El alumbramiento de esta columna se cobija en el gimnasio próximo a mi casa, al que acudo todos los años por estas fechas. Para que usted me sitúe en el arranque de la misma: estoy subido en una bicicleta estática, sedienta de venganza y sudor. Como una guillotina con manillar esperando a María Antonieta.
No he llegado al primer kilómetro y una famélica gota de sudor amenaza mi frente. Me hago la promesa de no bajarme del sillín hasta cumplir una hora.

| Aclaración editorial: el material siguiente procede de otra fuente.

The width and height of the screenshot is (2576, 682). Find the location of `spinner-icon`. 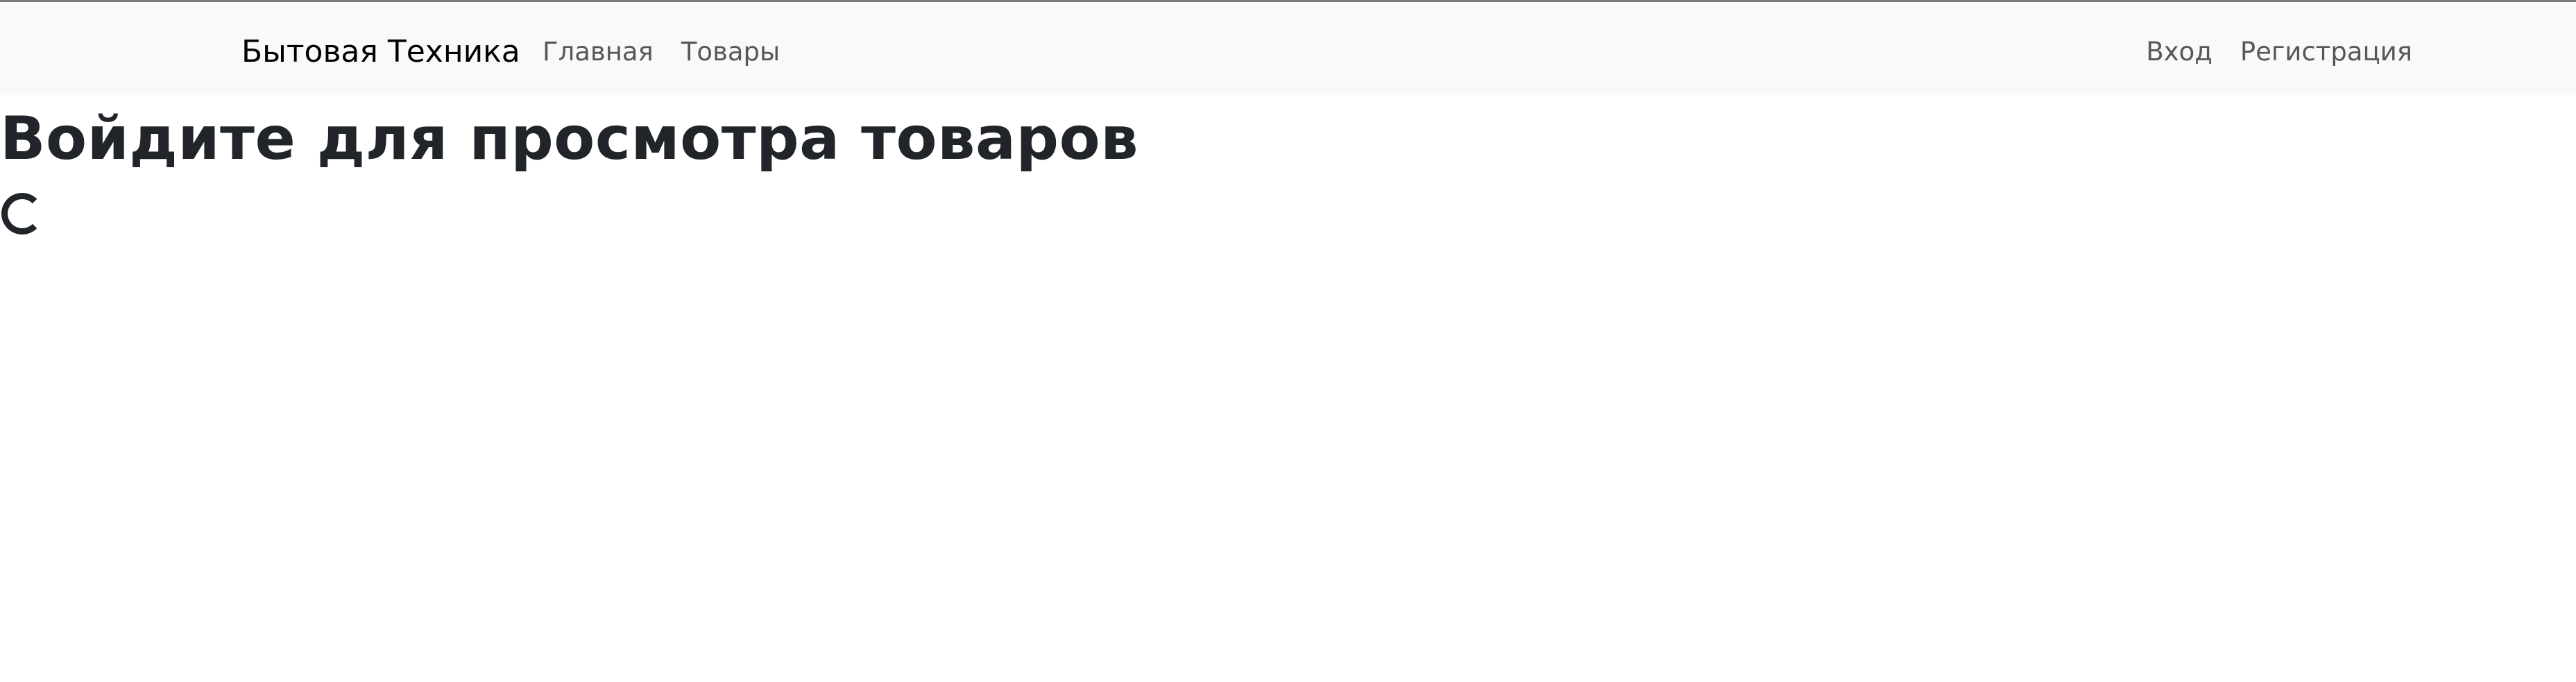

De forma simultánea, visualizo las primeras líneas de esta columna a la que decido titular «Buenos Propósitos».
Levanto ligeramente la cabeza y clavo la mirada en los otros seres humanos que me flanquean. Tan distintos y a la vez tan simétricos. Con sus toallas alrededor del cuello, y adornados con ropa del Decathlon recién estrenada. Los hay que pedalean alegres y entablan conversaciones sin aparente esfuerzo. No es mi caso. Más bien, todo lo contrario. Mi imagen reflejada en un espejo, me sitúa en la cola del pelotón formado por quienes pagan el peaje de los fantásticos aperitivos, las sobremesas sin fin y las opíparas cenas de este pasado verano.
No han pasado ni tres kilómetros y ya tengo ganas de bajarme del instrumento estático de tortura. Me prometo -consciente de la traición al lector-, no reconocer esta debilidad en esta columna semanal. En su redacción mental choco con el párrafo en el que, un año más, describo la lista de propósitos para ser mejor los próximos doce meses.
El primero lo he cumplido: he pagado la matrícula anual del gym. Con el recibo en la mano me conjuré para dejar claro en esta columna, mi firme intención de ponerme el chándal dos veces por semana, tal y como prometí el año pasado. Esa ropa deportiva, por cierto, está como nueva (interesados, dirigirse al autor por wasap privado).
Al pasar la tarjeta por el lector de pago, recordé la promesa que me hice hace un mes en a la playa, frente a una manzanilla en rama. «De este año no pasa. Tengo que sacarme el título de patrón de embarcaciones de recreo, y hacer un curso de especialista en enología», me dije. A renglón seguido, volví a recordar mi promesa anual de buscar una academia para mejorar mi inglés, sin olvidar otras que me llevan a montar pieza por pieza la maqueta del Juan Sebastián de El Cano, y coleccionar semanalmente las obras completas de Freud y Kafka.
No he llegado al kilómetro cinco y mi frente semeja ya más el Guadiana por Ayamonte, que su paso por Arenas de San Juan. Para animarme, recuerdo una de las lecturas del verano: "De qué hablo cuando hablo de correr", de Haruki Murakami. Decido no hacer spoiler en la columna, pero sí me convido a leer más literatura este invierno, y menos crónicas políticas para no tener pesadillas nocturnas, y no agravar mi hernia de hiato con la realidad del patio nacional.
Me bajo de la bici extenuado, sin confesar los kilómetros recorridos ni bajo amenaza de ser excomulgado. Lo dejo a la imaginación del lector. Como el cumplimiento de los buenos propósitos. Los míos, y los de usted.